Rob Conboy, the CEO of Glavel, gave us a rundown, comparing foam glass aggregate with the combination of gravel and foam insulation. The R-value of both is similar. The thickness is similar. The strength is similar. And the cost is in the same ball park with foam glass aggregate a little more expensive, though it is easy to see reasons why its cost would go down, but the competition’s costs would not.

Right now, the Glavel product is imported from Europe. Conboy told us that it will soon be made in the United States, which will give it a cost advantage. It will be made in an electric kiln, powered by electricity from 100% renewable resources. Also, he is moving to tweak the formulation, in the hope that it will have somewhat better insulating value.

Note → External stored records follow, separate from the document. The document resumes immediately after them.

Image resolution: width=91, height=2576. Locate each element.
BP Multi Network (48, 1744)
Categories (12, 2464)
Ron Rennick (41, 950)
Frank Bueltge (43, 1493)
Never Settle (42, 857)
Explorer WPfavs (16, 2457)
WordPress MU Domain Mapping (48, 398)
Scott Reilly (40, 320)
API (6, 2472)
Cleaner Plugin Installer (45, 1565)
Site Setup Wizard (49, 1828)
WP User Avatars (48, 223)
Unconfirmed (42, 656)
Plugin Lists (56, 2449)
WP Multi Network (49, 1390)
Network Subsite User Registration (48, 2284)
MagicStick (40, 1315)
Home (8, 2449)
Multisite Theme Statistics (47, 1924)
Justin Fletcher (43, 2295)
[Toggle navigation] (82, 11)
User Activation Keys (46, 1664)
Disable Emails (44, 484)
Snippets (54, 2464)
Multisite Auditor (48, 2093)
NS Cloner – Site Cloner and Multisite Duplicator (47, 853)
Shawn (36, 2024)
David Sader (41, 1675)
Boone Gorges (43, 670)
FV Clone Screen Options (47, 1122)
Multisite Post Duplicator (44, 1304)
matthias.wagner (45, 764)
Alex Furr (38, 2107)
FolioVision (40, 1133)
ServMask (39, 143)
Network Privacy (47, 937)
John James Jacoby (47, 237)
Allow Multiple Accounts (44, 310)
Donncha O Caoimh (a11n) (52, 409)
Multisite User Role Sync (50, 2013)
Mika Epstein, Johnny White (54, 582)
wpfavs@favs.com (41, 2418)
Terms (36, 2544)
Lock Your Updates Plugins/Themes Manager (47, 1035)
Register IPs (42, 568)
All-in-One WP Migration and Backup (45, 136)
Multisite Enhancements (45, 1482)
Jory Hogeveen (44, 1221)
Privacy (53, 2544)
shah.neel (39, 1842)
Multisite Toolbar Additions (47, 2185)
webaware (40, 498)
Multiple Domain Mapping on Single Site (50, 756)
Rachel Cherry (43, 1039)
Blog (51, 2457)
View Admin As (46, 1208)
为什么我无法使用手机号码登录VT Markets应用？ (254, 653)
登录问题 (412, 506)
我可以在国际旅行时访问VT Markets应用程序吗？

The end result is that we have a new system that is just as good as the old in terms of performance and cost but is far superior for the environment. Glavel foam-glass aggregate will be using a problematic resource, recycled glass, that might otherwise go to a landfill, and it can be produced with renewable energy.

And by the way, Glavel foam glass aggregate has other uses. Because it is so light, it can be used as substrate for green roofs. It can be used for road construction, for embankments, to insulate pipelines, and in other places where its insulating qualities, light weight, and good drainage are valuable.